[Saved data entries]
════════════════════
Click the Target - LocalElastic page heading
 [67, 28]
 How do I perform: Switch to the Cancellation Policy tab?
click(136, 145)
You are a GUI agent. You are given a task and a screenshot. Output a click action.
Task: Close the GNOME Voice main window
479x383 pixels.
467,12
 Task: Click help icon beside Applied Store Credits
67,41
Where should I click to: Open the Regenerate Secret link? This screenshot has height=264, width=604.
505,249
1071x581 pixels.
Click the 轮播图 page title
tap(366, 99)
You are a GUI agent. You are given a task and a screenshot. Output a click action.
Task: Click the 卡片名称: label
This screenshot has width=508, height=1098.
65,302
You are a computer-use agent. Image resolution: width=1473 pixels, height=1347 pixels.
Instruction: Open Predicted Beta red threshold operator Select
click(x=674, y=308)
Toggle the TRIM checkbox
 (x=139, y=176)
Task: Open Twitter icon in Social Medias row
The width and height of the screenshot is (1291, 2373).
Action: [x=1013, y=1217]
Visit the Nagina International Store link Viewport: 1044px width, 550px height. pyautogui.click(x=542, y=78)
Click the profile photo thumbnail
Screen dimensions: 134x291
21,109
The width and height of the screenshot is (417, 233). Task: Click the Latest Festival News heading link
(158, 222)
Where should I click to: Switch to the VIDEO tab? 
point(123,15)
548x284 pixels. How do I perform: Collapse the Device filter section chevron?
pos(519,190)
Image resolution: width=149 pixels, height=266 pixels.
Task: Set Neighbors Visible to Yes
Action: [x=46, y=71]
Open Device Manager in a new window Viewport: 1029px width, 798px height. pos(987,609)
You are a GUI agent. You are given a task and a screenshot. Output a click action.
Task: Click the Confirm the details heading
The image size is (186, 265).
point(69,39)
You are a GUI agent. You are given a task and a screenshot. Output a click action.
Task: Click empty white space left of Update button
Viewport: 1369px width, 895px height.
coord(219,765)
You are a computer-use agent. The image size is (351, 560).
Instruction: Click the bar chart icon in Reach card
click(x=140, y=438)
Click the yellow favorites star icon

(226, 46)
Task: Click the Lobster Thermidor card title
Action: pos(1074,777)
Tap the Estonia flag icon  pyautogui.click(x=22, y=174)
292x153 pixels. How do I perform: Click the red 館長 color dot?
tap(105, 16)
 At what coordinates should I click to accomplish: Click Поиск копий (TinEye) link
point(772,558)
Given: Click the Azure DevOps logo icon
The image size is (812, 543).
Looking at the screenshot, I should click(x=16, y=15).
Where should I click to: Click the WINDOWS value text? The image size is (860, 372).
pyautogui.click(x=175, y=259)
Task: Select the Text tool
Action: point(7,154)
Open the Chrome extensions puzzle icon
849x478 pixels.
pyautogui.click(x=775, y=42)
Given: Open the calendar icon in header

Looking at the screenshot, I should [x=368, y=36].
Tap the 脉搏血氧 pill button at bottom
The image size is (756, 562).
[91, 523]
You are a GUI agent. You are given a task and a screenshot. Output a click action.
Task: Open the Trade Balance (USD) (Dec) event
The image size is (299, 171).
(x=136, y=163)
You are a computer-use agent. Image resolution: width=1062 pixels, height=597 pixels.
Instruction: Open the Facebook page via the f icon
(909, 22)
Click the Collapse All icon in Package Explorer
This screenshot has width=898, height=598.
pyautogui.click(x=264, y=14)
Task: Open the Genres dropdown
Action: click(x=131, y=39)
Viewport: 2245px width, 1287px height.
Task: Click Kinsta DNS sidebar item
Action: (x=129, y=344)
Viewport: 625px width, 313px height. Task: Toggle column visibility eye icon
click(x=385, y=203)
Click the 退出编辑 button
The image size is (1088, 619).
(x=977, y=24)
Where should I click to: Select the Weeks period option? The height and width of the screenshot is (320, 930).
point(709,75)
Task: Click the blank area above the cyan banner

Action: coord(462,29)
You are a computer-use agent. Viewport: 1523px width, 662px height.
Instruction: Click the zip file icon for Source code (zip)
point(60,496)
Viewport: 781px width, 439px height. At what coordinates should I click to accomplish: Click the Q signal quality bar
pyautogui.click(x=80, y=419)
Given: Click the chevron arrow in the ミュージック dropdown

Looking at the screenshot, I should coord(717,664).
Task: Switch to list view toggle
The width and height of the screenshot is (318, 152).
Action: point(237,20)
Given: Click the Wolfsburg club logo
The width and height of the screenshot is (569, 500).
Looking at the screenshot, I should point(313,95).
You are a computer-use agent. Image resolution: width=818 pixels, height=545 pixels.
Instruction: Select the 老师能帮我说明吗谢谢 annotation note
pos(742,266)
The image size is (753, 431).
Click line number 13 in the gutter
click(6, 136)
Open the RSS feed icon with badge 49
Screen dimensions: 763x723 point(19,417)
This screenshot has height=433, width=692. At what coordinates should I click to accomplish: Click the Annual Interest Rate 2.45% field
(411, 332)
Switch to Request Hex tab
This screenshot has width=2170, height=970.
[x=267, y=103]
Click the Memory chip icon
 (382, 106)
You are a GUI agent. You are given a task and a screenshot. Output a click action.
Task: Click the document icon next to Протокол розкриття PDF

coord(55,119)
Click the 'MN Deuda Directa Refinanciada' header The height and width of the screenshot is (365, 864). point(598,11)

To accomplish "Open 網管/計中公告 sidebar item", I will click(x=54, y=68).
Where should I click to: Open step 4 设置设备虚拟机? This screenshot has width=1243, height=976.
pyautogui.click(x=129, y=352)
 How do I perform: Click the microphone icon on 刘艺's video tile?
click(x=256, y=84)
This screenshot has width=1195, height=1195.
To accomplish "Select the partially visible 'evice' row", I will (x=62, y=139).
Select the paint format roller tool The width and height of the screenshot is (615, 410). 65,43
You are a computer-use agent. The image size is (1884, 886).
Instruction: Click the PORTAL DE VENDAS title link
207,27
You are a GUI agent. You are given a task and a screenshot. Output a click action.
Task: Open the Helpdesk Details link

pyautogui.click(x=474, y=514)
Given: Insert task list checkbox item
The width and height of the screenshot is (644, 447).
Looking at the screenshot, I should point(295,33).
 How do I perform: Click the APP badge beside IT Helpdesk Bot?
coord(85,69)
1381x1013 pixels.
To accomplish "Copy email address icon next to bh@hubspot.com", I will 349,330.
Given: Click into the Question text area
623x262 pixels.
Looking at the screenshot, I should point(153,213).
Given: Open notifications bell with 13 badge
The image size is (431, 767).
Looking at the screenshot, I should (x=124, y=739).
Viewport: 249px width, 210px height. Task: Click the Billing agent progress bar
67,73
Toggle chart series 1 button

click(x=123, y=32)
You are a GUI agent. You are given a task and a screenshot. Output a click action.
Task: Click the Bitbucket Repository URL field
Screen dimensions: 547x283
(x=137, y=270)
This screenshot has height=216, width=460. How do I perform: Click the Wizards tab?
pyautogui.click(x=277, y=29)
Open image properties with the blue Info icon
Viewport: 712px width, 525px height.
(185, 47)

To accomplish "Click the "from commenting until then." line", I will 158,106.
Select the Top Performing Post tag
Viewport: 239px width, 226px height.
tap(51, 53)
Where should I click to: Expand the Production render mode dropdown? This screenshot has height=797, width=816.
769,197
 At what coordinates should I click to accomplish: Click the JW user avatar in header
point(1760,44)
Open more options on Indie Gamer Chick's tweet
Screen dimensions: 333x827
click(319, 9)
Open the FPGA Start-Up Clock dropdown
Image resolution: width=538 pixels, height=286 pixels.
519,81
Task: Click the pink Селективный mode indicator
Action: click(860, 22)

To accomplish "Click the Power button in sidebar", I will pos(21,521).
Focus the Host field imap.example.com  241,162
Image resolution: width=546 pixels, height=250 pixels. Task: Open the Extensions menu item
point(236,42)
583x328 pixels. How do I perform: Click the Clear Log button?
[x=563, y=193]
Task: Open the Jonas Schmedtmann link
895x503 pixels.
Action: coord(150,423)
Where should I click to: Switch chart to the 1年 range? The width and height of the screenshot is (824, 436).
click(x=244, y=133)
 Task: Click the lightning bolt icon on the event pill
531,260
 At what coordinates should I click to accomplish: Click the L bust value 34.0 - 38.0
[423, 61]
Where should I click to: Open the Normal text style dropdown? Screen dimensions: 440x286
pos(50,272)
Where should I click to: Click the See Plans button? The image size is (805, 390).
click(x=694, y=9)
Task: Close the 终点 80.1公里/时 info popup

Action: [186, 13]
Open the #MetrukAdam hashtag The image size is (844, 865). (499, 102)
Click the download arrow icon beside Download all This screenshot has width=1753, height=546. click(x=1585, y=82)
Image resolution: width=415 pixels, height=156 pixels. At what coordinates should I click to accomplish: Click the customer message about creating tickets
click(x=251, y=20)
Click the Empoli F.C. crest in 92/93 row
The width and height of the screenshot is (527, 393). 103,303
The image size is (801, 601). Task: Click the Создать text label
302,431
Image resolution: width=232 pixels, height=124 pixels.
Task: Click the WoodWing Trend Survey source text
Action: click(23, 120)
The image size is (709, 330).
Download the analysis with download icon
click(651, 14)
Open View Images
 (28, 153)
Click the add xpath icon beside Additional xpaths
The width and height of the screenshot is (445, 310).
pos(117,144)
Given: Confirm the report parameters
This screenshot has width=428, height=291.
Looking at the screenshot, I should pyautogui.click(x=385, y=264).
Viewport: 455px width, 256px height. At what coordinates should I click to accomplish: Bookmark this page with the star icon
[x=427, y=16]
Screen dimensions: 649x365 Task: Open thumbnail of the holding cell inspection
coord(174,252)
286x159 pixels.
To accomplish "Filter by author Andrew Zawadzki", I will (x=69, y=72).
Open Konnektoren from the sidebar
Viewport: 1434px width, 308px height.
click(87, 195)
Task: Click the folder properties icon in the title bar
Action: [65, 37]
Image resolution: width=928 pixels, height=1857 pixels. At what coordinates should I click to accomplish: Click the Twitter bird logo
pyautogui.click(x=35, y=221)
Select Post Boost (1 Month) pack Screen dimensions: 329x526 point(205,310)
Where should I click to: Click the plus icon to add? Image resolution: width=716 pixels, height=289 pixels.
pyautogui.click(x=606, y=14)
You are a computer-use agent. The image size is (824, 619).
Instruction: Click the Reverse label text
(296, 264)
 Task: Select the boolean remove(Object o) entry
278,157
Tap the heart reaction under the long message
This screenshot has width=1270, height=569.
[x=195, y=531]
════════════════════
▸ Problem
Return exactly, and only, the lines above starting at the line that contains "Image resolution: width=415" and ending at the line that contains "Select Post Boost".

▸ Solution for this task
Image resolution: width=415 pixels, height=156 pixels. At what coordinates should I click to accomplish: Click the customer message about creating tickets
click(x=251, y=20)
Click the Empoli F.C. crest in 92/93 row
The width and height of the screenshot is (527, 393). 103,303
The image size is (801, 601). Task: Click the Создать text label
302,431
Image resolution: width=232 pixels, height=124 pixels.
Task: Click the WoodWing Trend Survey source text
Action: click(23, 120)
The image size is (709, 330).
Download the analysis with download icon
click(651, 14)
Open View Images
 (28, 153)
Click the add xpath icon beside Additional xpaths
The width and height of the screenshot is (445, 310).
pos(117,144)
Given: Confirm the report parameters
This screenshot has width=428, height=291.
Looking at the screenshot, I should pyautogui.click(x=385, y=264).
Viewport: 455px width, 256px height. At what coordinates should I click to accomplish: Bookmark this page with the star icon
[x=427, y=16]
Screen dimensions: 649x365 Task: Open thumbnail of the holding cell inspection
coord(174,252)
286x159 pixels.
To accomplish "Filter by author Andrew Zawadzki", I will (x=69, y=72).
Open Konnektoren from the sidebar
Viewport: 1434px width, 308px height.
click(87, 195)
Task: Click the folder properties icon in the title bar
Action: [65, 37]
Image resolution: width=928 pixels, height=1857 pixels. At what coordinates should I click to accomplish: Click the Twitter bird logo
pyautogui.click(x=35, y=221)
Select Post Boost (1 Month) pack Screen dimensions: 329x526 point(205,310)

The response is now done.